Selected passage:
[Start of Attachment]
The amino acids are also engineered in specific ratios that are essential for newborns. If your pediatricians do not offer this option, do not be surprised because many do not know about elemental formula. Be mindful that this formula may change the baby’s gut microbiome, therefore probiotics are best used together in elemental formula. Available brand names of AA formula include Elecare or Neocate.

Goat milk
Some parents feed their babies goat’s milk formula because milk is as versatile as cow milk but less allergenic, easier to digest and rarely causes lactose intolerance. It still contains casein as does cow and human milk but in gentler configuration that is slightly different; which also explains why goat milk is often tolerable for babies who cannot take cow’s milk.

For some babies who are allergic to cow’s milk proteins, they may also be allergic goat’s milk because after all, its protein profiles are still similar to those in cow’s milk.

Soy Milk
Many babies with cow’s milk allergy can tolerate soy-based formula. But this is not a suitable candidate if the infant is allergic to soy. Soy is another common food allergy for children, as such, it is not commonly used as the main food for babies under 6 months. For this reason, soy-based formula is only used when recommended by your doctor after establishing non-allergy to soy.

If you have to use soy milk, be sure to find an organic source, avoiding those sourced from genetically modified crops.

Rice/Oat/Almond Milk
Rice milk or rice protein-based formula is generally not recommended for babies because it is devoid of protein and healthy fats that are essential for their growth and development. Similarly, the same applies for oat milk or almond milk.

New information about milk alternatives are evolving and new brands are coming up with so-called ‘better products’ that are healthier for the babies. It is important to gather all facts when studying differences or benefits across different brands.
[End of Attachment]
Data provided:
[Start of Attachment]
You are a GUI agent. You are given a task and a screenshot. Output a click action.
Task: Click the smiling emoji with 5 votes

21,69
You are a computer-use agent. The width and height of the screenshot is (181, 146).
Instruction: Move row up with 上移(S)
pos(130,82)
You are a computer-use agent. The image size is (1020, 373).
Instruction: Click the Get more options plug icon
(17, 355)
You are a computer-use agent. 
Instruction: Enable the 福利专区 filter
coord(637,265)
[End of Attachment]
[Start of Attachment]
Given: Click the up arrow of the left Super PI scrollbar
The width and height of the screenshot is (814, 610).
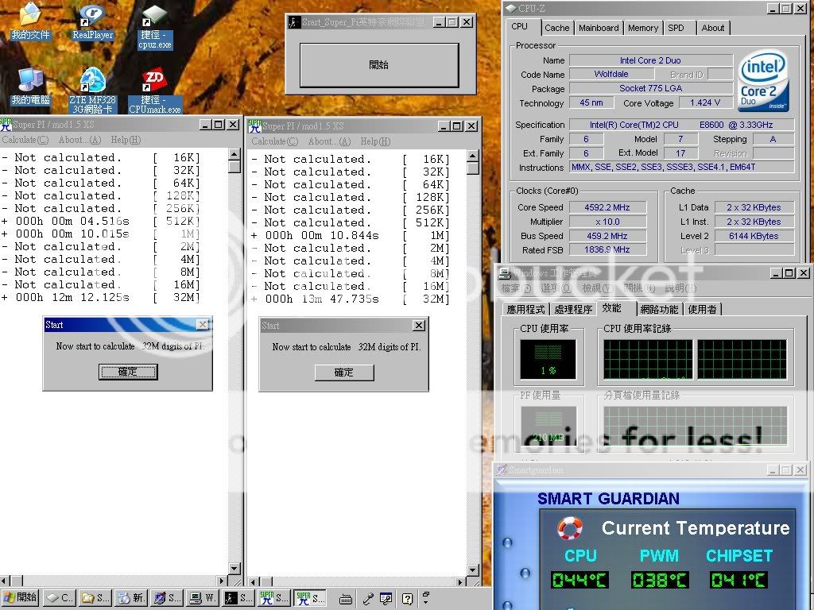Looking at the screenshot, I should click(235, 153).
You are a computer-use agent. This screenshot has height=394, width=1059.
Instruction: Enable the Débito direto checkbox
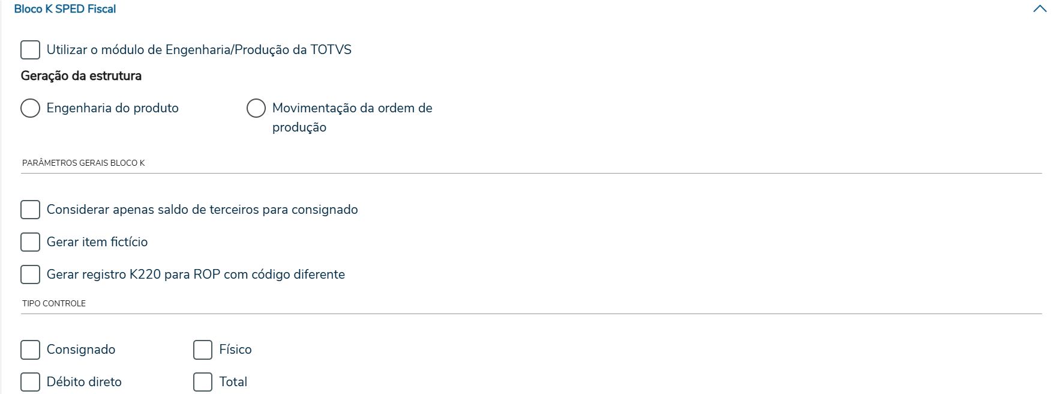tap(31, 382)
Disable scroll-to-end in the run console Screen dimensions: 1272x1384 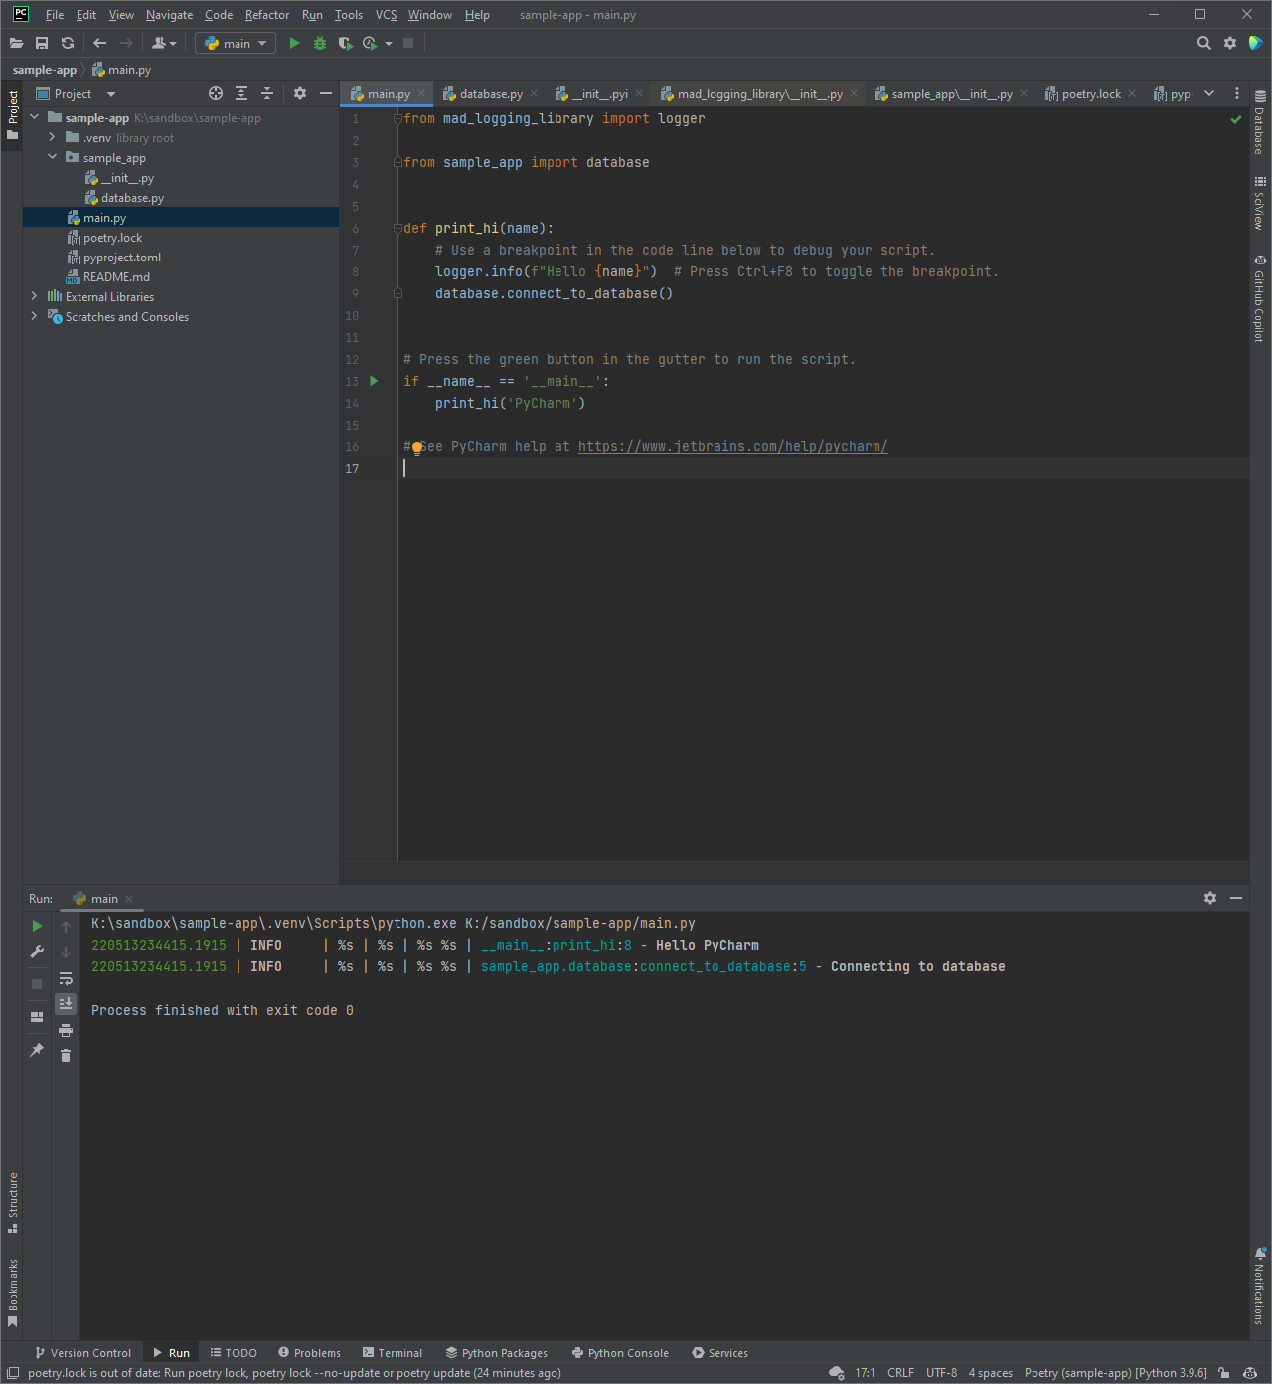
[End of Attachment]
Instructions:
**a.** In the text on infant milk alternatives, which brand names of AA formula are listed?
**b.** Continue the text on infant milk alternatives from its last sentence.

Per-task answers:
**a.** Elecare and Neocate.

**b.**
Babies generally do better on any formula if their gut microbiome is replenished with probiotics (the ‘good’ bacteria). Beneficial bacteria are key when it comes to mitigating inflammation that arises from the baby’s gut dysbiosis. Even for nursing mother who plans to breastfeed, taking probiotics during pregnancy and nursing have been studied to reduce baby’s risk of developing eczema.

Starting Your Eczema Baby on Solids

Solids can be introduced to your baby once she is able to sit well, unassisted; and can hold her head up or swallow soft foods safely with little practice. Typically, this happens around 6 months. Some babies may want solids sooner than others. A lot of parents start their babies with iron-fortified rice or oatmeal cereals. Then, graduate them to vegetables and/or fruits.

  • In a review of 52 studies, we know that early introduction of solids can increase the chance of food allergy [1].
  • For high-risk babies, the optimal age to introduce selected foods should be 6 months; dairy products at 12 months; hen’s egg at 24 months; and peanut, tree nuts, fish and seafood at 36 months.

In eczema case, parents must only introduce one pure food, in small amount, at a time into their baby’s diet and monitor any reactions for the next 3 days. Keep a journal of all your observations in our Foods & Symptoms Journal. Your baby needs to continue eating the same food for 3 days and if no negative reactions are observed, then it is safe to move on the next pure food Day 4.

Remember to feed only pure food at each time. Avoid packaged food because it may contain a complex profile of many other ingredients that can also be potential triggers. Mixed foods containing various food allergens should also not be given unless tolerance to each and every ingredient has been assessed.

If you have read our article on Elimination Diet and Rotation Diet for Eczema: Simple Plans that Change your Life, you will realize that the procedures are the same as the food re-introduction phase. Do feel free to refer to this article for more details on re-introduction. On a positive note, if you have performed the food introduction to your eczema baby properly, you can easily figure out her eczema food triggers and allergens through oral challenge test when she is just starting out with basic food – the direct opposite of a more complicated diet and environmental exposure seen in an older child.